A KINGSTEIGNTON farmer has admitted risking polluting the countryside by illegally dumping asbestos waste on his land for the second time.
Christopher Garrett pleaded guilty to two environmental offences relating to his land near Newton Abbot when he appeared at Exeter Crown Court.
Garrett, aged 63, of Little Lindridge Cottage, near Kingsteignton, admitted operating a regulated facility without a permit between July 19, 2018 and May 15, 2022.
He also pleaded guilty to treating or disposing of controlled waste in a manner likely to cause pollution by dumping waste containing asbestos between the same dates.

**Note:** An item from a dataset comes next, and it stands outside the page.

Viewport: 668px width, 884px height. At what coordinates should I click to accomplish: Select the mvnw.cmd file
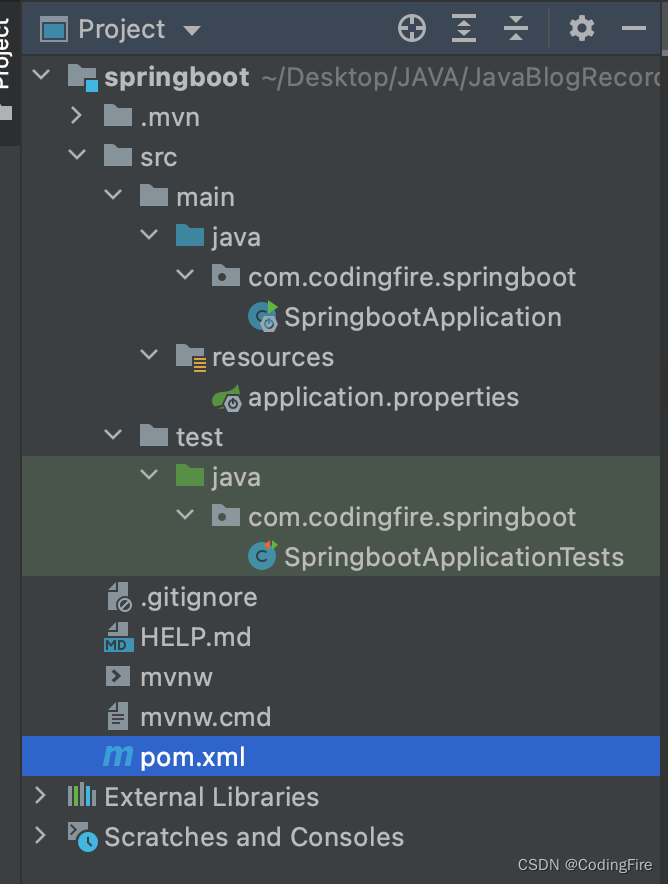pos(205,717)
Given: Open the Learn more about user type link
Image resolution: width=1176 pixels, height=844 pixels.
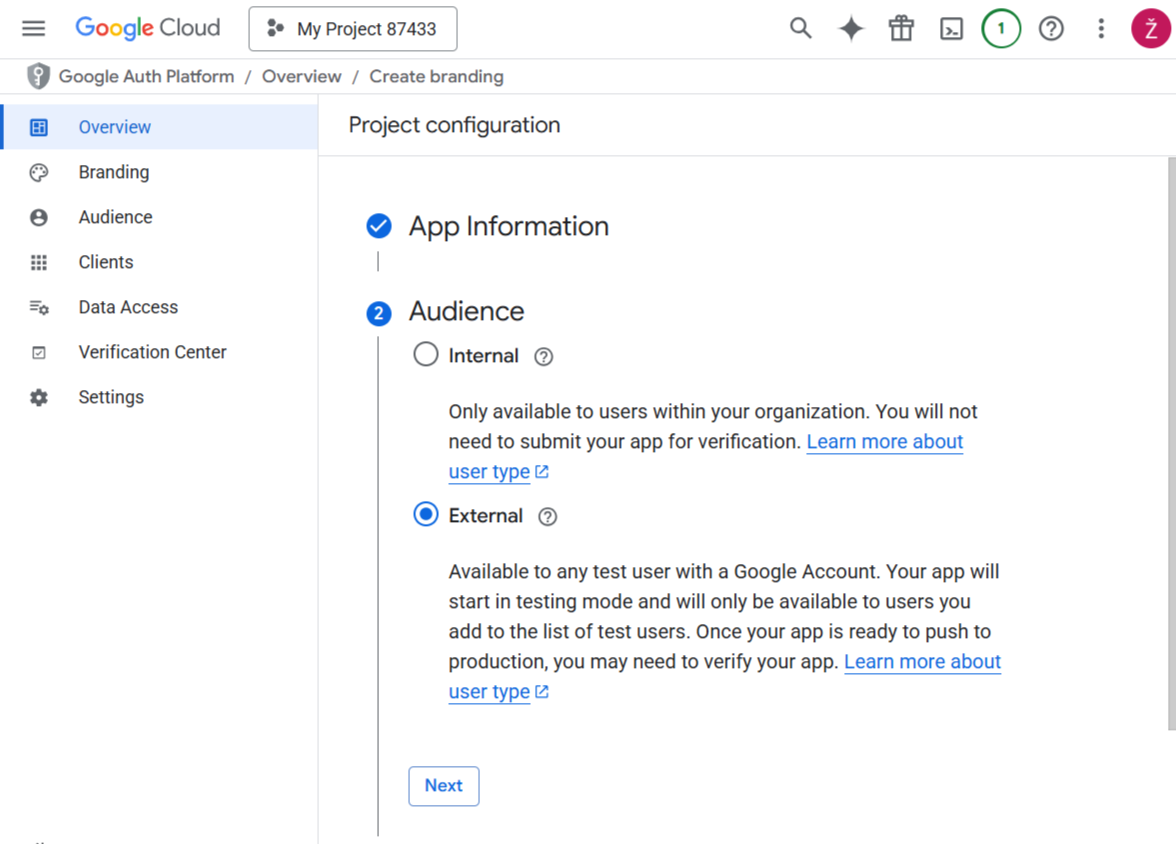Looking at the screenshot, I should (922, 661).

Judge Anna Richardson adjourned sentence until June 9 to allow time for an investigation under the Proceeds of Crime Act. She ordered a probation pre-sentence report.
She told Garrett: ‘I am not making any promises about the outcome of the case but so the court can have as much information as possible about this offending and what lay behind it.’

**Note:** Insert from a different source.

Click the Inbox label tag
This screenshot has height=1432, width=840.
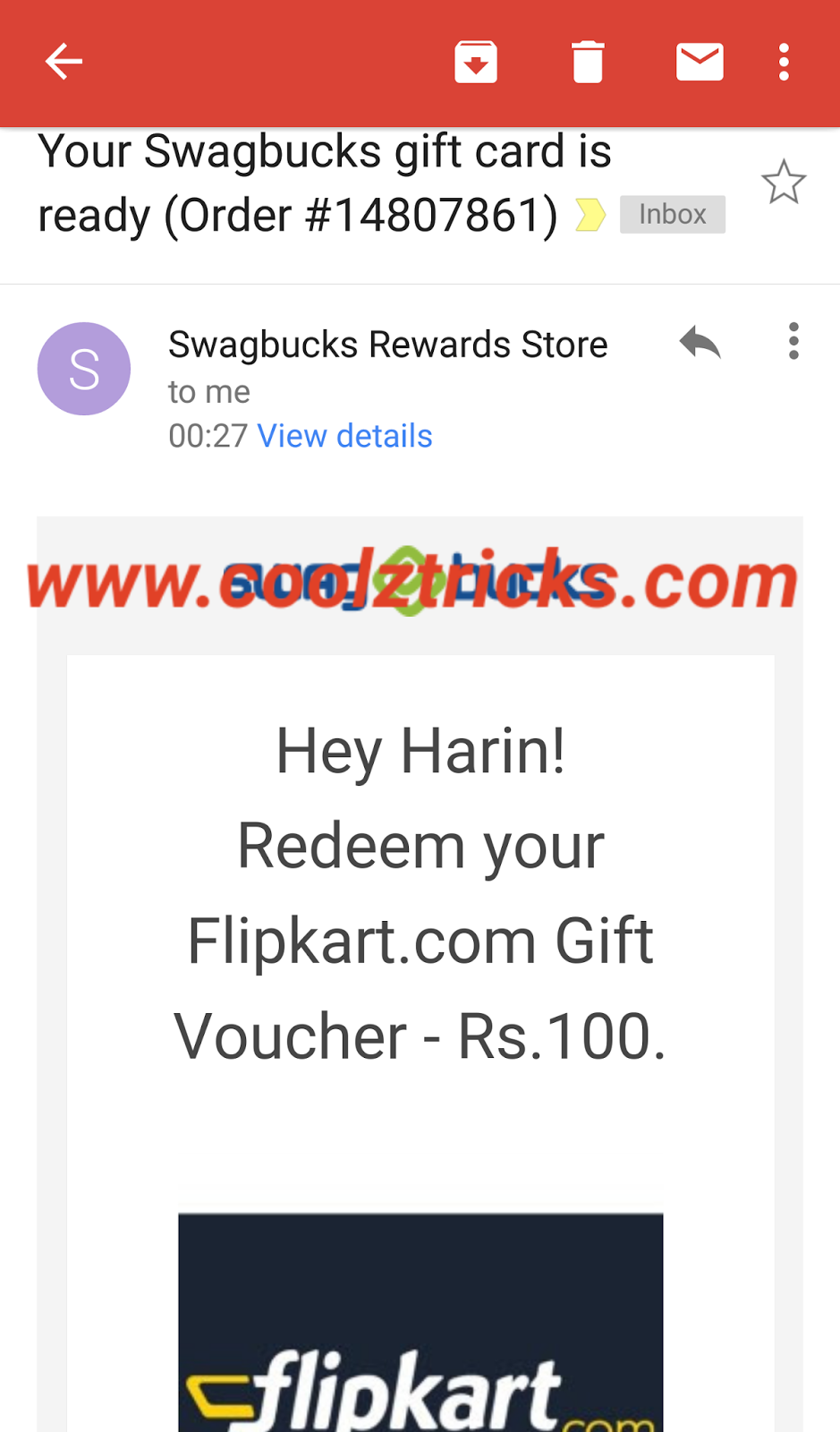tap(672, 215)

Mr David Sapiecha, defending, said he hopes to obtain information from Garrett’s GP about treatment he had been receiving for anxiety and depression.
Garrett was jailed for four months, suspended for two years, after he admitted allowing the disposal of controlled waste without a permit in 2016.

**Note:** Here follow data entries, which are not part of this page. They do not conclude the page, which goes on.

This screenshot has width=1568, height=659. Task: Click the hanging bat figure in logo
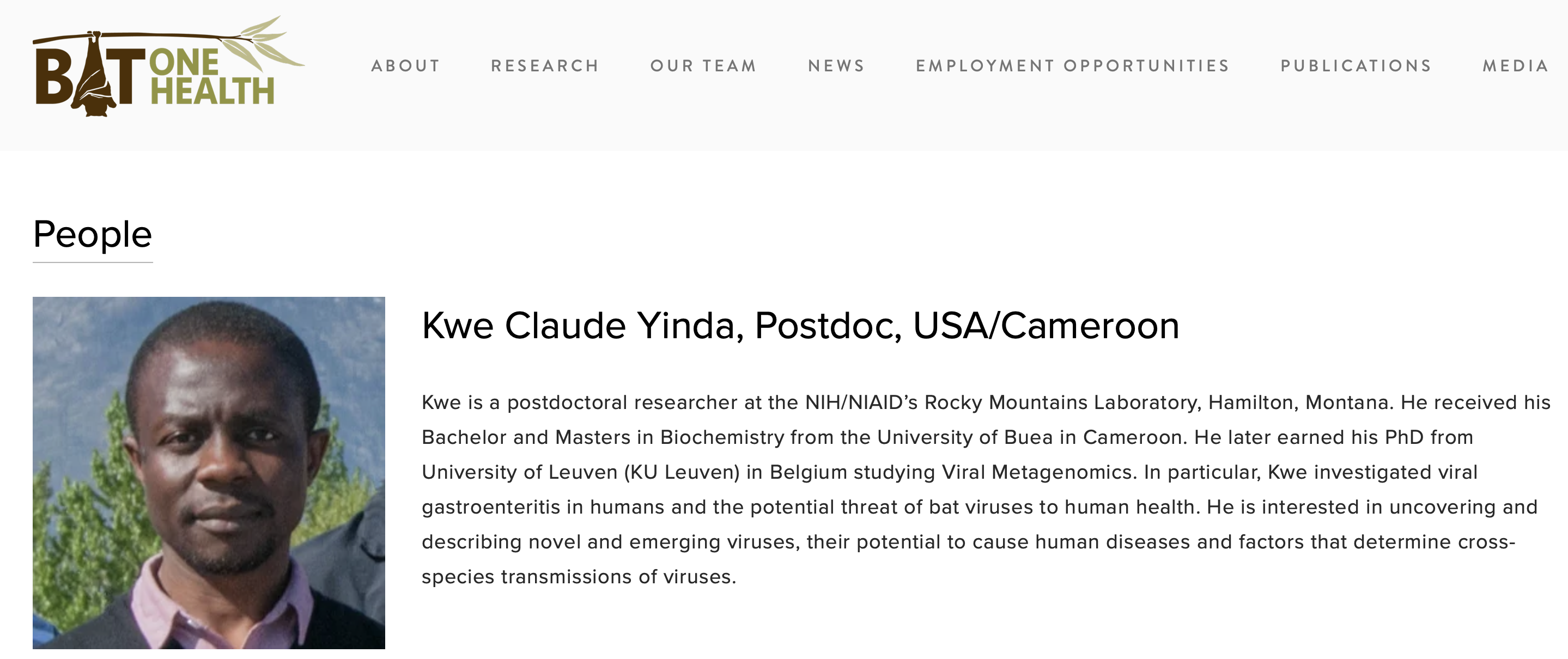94,74
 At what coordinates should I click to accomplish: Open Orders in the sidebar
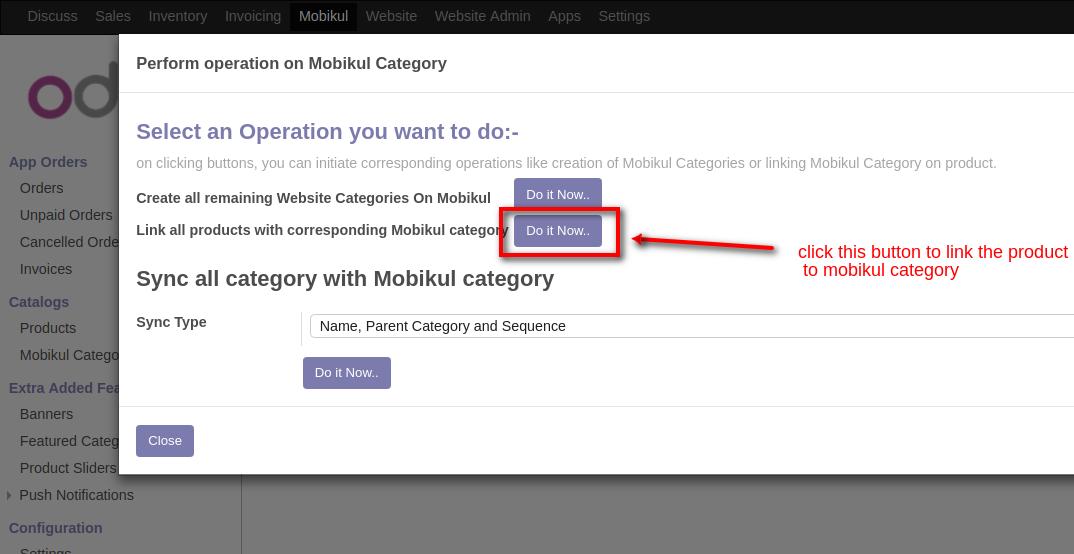(x=41, y=188)
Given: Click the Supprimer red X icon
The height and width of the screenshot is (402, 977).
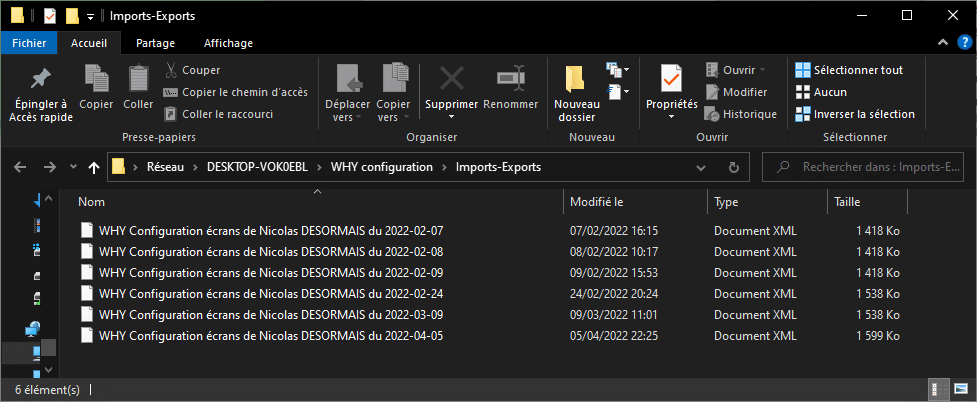Looking at the screenshot, I should click(452, 79).
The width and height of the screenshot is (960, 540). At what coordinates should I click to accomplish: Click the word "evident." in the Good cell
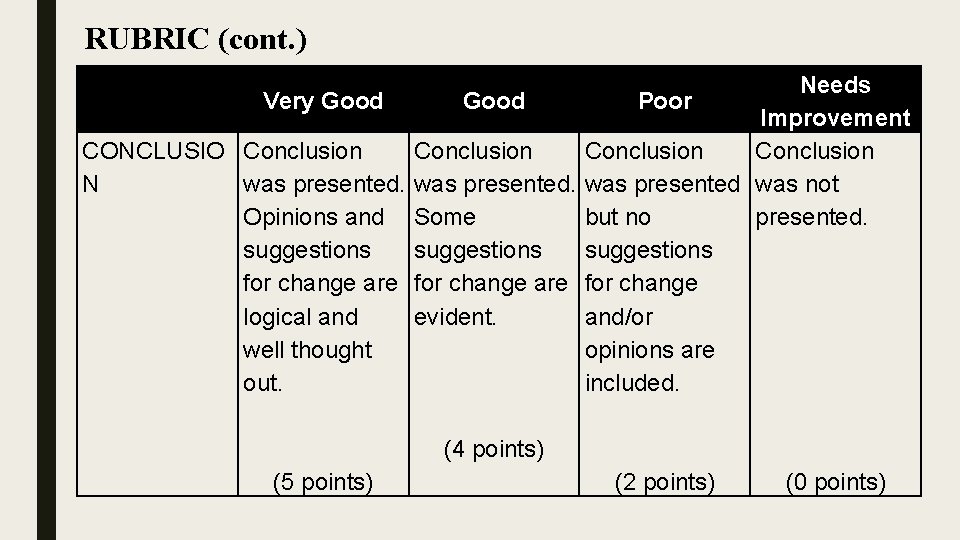click(457, 317)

He also ordered him to pay £3,221.78 costs to the Environment Agency (EA) and remove all the waste at his own expense within a year.
That case arose because neighbours living close to his farm, which is between Kingsteignton and Teignmouth, complained about the number of builders’ trucks using the narrow lanes that led to it.
Environment Agency inspectors issued an official warning in June 2014 but Garrett ignored it and allowed even more waste to be dumped over the next 13 months until he was raided for a second time.
Garrett had created a hard standing out of buried waste at the top of a hill and carried out illegal burning of building materials including plastics on it.
Other building waste had cascaded down a hill like an avalanche and engulfed trees in a copse at the bottom.
A path had been built down the hill which was found to include potentially lethal broken asbestos tiles.
Recorder Mr Paul Dunkels, KC, sentencing in the earlier case, told Garrett: ‘This was a deliberate course of conduct. The case is significant.
‘It goes without saying that if there was a further offence of unlawful dumping there would be immediate imprisonment. It must stop.’